On October 25th, around 2:00 PM CET, Swapcard experienced a series of both related and unrelated events that exerted significant pressure on our various systems. These events can be summarised as a substantial increase in inbound traffic coinciding with a service redeployment and congestion on our infrastructure nodes. It's worth highlighting that individually, none of these events typically disrupt our services. Swapcard is accustomed to efficiently managing large trade shows with numerous attendees and a continuous influx of inbound requests without causing any disruptions.

In order to avoid singling out a particular event, we regard these occurrences as a singular disruption. Our investigation has revealed that it is the culmination of various unexpected events that leads to disruptions in the user experience on our Event App.

The system has automatically recovered from this disruption ~5min after the start of the disruption at 2:05 PM CET, this automatic recovered is the success of the several safe-guard implemented by our Site Reliability Engineering team to ensure fast recover and mitigation of such incidents for our customers and end-users.

Mitigation and Resolution

As soon as the incident was reported, our team immediately initiated an investigation to ensure a thorough understanding and accurate reporting of the situation. Throughout the investigative phase, which took place from November 1st to November 2nd, the team identified several areas for improvement to enhance the management of both related and unrelated events, which are seldom encountered together.
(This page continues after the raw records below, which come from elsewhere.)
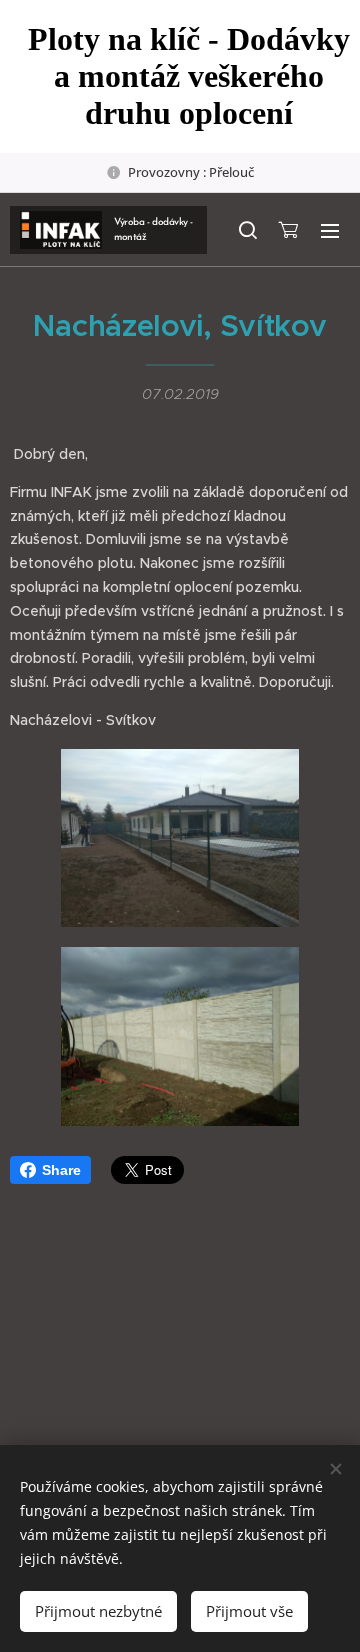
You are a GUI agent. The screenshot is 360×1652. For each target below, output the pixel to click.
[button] (247, 230)
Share (61, 1170)
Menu (330, 230)
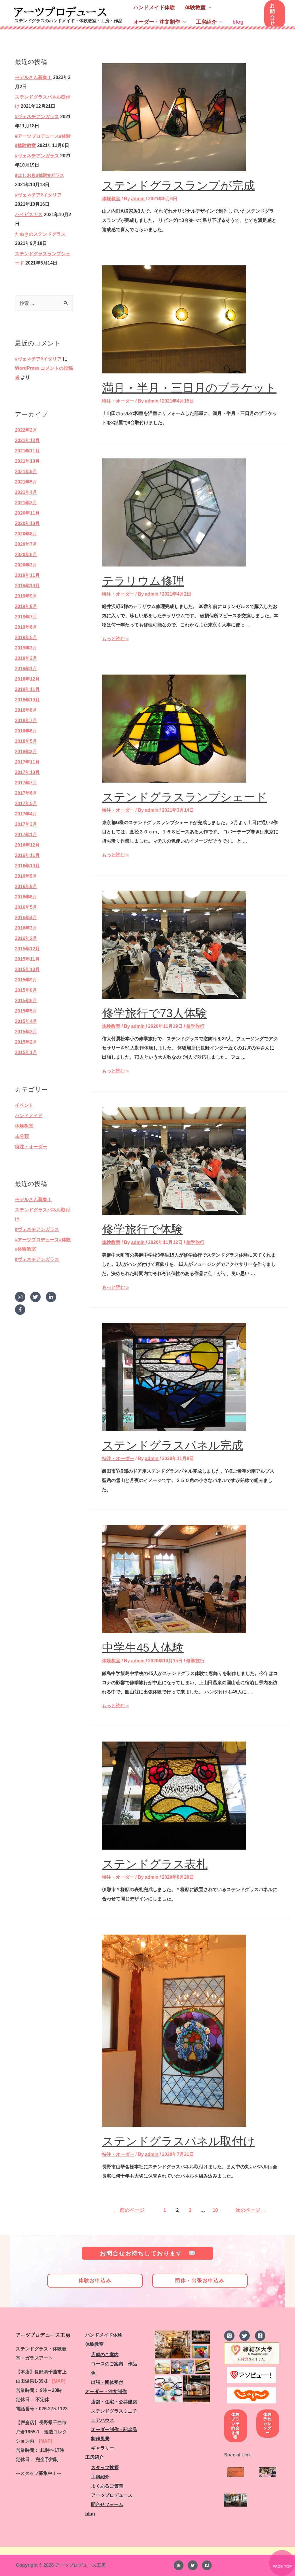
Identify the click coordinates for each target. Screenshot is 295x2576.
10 (215, 2210)
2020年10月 (27, 523)
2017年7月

In our dedication to providing an outstanding experience for Swapcard users, we have implemented and planned these changes to enhance the management of unforeseen events.

These improvements encompassed:

Enhanced monitoring to more effectively detect unforeseen events, resulting in quicker incident assessment.
The Site Reliability Engineering team will implement additional safeguards to alleviate infrastructure node congestion and minimize the impact, reducing potential disruptions.
A review of the cache mechanism during this timeframe to further diminish the potential impact of disruptions when under high pressure.
An evaluation and update of the automatic redeployment procedure to enable a more incremental rollout, thereby reducing strain on infrastructure nodes.
Reduction of the memory footprint of one of our logging systems, which was exerting pressure during high loads.

Future Planning

This incident has underscored the potential for enhancements in our processes and controls. While we already have established procedures in place, we acknowledge the opportunity for improvement. This proactive approach ensures that we continually strengthen the resilience of our systems and minimize the potential for disruptions.

Posted Nov 02, 2023 - 19:35 UTC

Resolved

The incident began around 2:00 PM (CEST) and the system autonomously returned to normal around 2:05 PM (CEST). We will now perform a comprehensive post-mortem analysis to uncover the underlying issue. During our initial investigation, we found a combination of both correlated and uncorrelated events, such as fluctuations in request volumes, redeployments, server activity, and cache congestion, which collectively exerted substantial strain on Swapcard systems, resulting in elevated latency and a compromised user experience.

Posted Nov 25, 2023 - 13:00 UTC